ENTENTES DE RÉCONCILIATION
D’autre part, il souhaite que le Regroupement soit consulté quand le ministère fédéral des Pêches et des Océans attribue aux Premières Nations une capacité de capture de homard en marge des ententes de réconciliation avec les peuples autochtones. L’attribution au printemps 2022 d’une pêche d’automne du homard à Listuguj sans la moindre consultation a laissé un goût amer chez les homardiers traditionnels.
«L’an passé, ils ont rendu officielle cette pêche amorcée en 2021, qui devait être un projet pilote leur permettant d’évaluer la pertinence ou non d’une capture d’automne. Elle est devenue une pêche commerciale en 2022. Ils ont déclaré la pêche officielle, sans consultation. On pensait que ça se limitait à Listuguj. Ils (toujours les gestionnaires de Pêches et Océans Canada) l’ont autorisée, en tant que pêche alimentaire, sociale et rituelle à Gesgapegiag. On l’a su presque par hasard. Ça signifie un ajout de 50 casiers nouveaux sur 10 semaines, durant la pêche commerciale printanière. Elle est partagée entre plusieurs permis de trois casiers», note O’Neil Cloutier, déçu.

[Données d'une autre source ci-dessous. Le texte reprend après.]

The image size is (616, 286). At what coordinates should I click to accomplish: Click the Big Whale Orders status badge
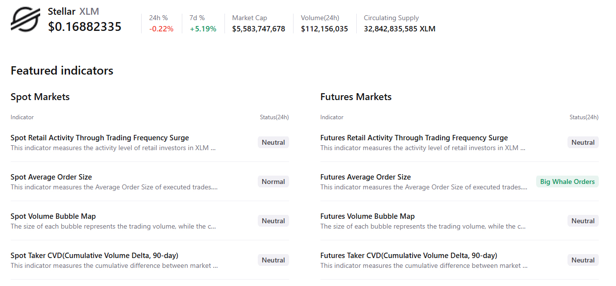(567, 182)
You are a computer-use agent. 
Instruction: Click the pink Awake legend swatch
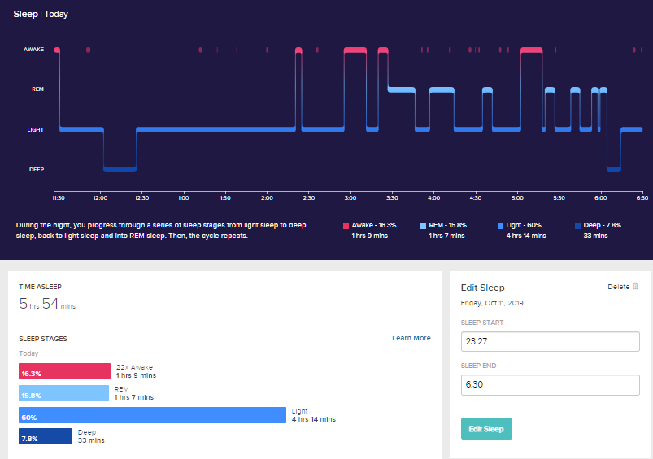point(346,225)
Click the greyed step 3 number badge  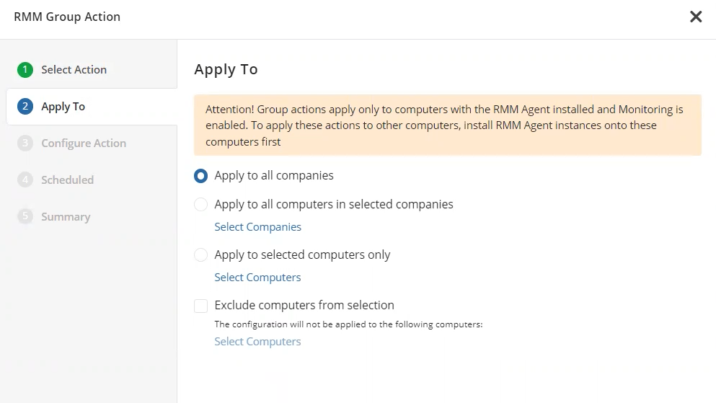(x=26, y=143)
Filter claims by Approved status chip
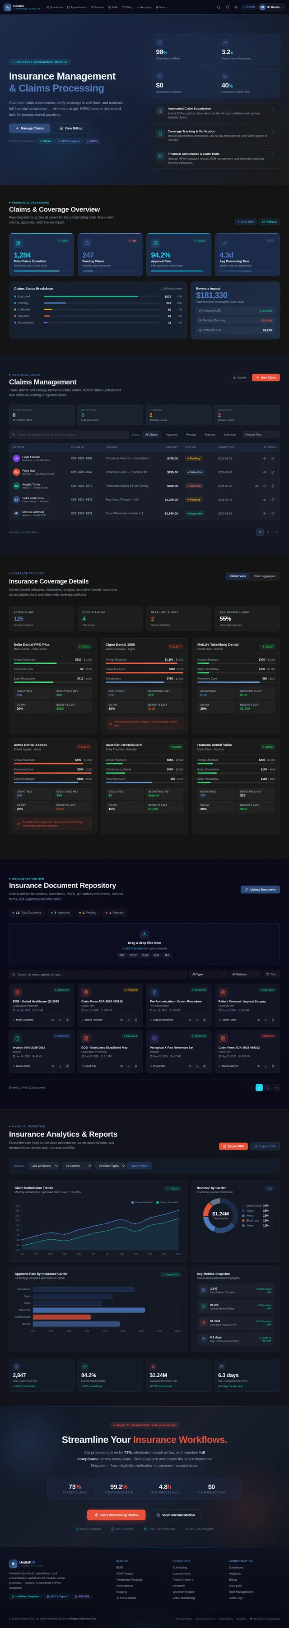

«Pêcher pour l’alimentation sociale et rituelle, on se fait dire que ça se négocie de nation à nation, entre Gesgapegiag et le gouvernement fédéral. C’est moins dommageable que la pêche d’automne. C’est un nouveau type de pêche; c’est la surprise qu’on a. On attend Gespeg maintenant. Le chef de bande de Gespeg (Terry Shaw) a mentionné lors de la visite de la ministre (Murray, les 1er et 2 mars) qu’ils étudiaient une proposition. Il mentionnait qu’il devait y avoir plus d’argent en jeu. Pour nous, c’est la désolation de l’élément surprise. On ne fait pas partie de l’autre nation. On n’a pas le droit d’être représentés. Pourtant, nous avons travaillé très fort pour sauver cette ressource», précise M. Cloutier.
«Nous sommes d’accord pour régler ou tenter de régler les différends, d’accord avec le processus de réconciliation. Nous ne sommes pas d’accord quand c’est seulement le milieu des pêches qui paie dans le contexte actuel. On veut pêcher tous avec les mêmes règles, les mêmes plans de gestion. Pêcher à côté d’un autochtone, il n’y a pas de problème. On ne veut pas semer la polémique. On s’entend bien avec les gens de Gesgapegiag. Pourquoi pas travailler sous le même modèle? On peut voir au transfert de permis supplémentaires, s’il y a lieu. Oui, mais entendons-nous et faisons partie des discussions. Il y a d’autres secteurs d’activités que les pêches; il y a l’agriculture, la forêt, les mines. Mais on nous isole; on aimerait bien en discuter avec eux (les autochtones et les autorités fédérales). On veut que les peuples s’émancipent ensemble. On veut que les pêches durent pendant des décennies», assure O’Neil Cloutier.
AIRES PROTÉGÉES
Le directeur du RPPSG entend d’autre part demander des explications au cours du comité consultatif sur le homard, les 15 et 16 mars à Gaspé, au sujet de la cible de 30 % d’aires protégées visée par le gouvernement fédéral dans les eaux canadiennes en 2030. En Gaspésie, une partie du banc des Américains, situé au large de l’axe Percé-Gaspé, constitue une aire marine protégée depuis 2014.
«On a assisté à une seule rencontre à ce sujet. Lors de la création de l’aire marine protégée, ils (les autorités) nous disaient qu’ils allaient réintroduire graduellement les pêches les moins dommageables pour l’environnement. Neuf ans plus tard, il y a un grand espace, touchant les plus grandes profondeurs, et aucune capture n’a repris. On entend que la cible pourrait être portée à 20 % ou 25 % pour 2025. On est à 14 % et des poussières au Canada. Pendant ce temps, il y a des centaines de polluants qui descendent dans l’estuaire du Saint-Laurent jusqu’à Rimouski et qui nuisent à l’oxygénation de nos eaux. Ce qui se trame, c’est qu’ils veulent avoir un comité consultatif de l’aire protégée, pour faire des suggestions au comité de gestion de l’aire protégée. Des gens veulent agrandir l’aire protégée du banc des Américains. Je n’ai pas de certitude, mais je le soupçonne. Il faut réaliser que le banc des Américains, c’est l’un des seuls endroits où l’on (les pêcheurs côtiers) peut pêcher le flétan atlantique, et le crabe des neiges. Cette aire vient très proche de nos lieux de pêche», souligne M. Cloutier.